* [Data to process]

· · · · ·

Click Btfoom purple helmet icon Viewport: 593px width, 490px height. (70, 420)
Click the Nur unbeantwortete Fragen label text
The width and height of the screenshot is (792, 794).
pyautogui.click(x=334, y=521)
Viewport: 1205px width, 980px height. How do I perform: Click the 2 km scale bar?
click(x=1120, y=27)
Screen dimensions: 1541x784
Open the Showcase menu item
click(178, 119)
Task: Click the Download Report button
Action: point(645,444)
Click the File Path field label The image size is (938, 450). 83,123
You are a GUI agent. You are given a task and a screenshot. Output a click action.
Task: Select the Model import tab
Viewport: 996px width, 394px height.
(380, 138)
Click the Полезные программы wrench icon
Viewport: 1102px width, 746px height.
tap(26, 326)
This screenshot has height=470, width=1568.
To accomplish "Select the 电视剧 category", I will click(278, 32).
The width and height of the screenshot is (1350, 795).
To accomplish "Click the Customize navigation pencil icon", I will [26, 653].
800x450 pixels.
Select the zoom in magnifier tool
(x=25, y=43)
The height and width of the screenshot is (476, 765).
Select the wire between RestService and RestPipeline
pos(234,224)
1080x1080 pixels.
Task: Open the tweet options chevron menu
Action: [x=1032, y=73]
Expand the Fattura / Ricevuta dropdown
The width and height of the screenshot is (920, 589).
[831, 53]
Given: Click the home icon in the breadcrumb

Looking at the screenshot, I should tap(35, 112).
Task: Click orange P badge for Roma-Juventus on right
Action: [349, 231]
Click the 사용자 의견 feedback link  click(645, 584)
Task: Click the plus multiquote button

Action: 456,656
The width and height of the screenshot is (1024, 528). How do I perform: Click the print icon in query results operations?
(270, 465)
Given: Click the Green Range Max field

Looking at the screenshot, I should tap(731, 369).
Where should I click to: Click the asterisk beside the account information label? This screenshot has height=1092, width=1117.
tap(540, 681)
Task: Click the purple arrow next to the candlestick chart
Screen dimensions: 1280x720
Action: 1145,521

· · · · ·

* [Task requirements] Your response should contain each line of the entries above that holds the string "will".

* [Exercise answer]
To accomplish "Select the 电视剧 category", I will click(278, 32).
To accomplish "Click the Customize navigation pencil icon", I will [26, 653].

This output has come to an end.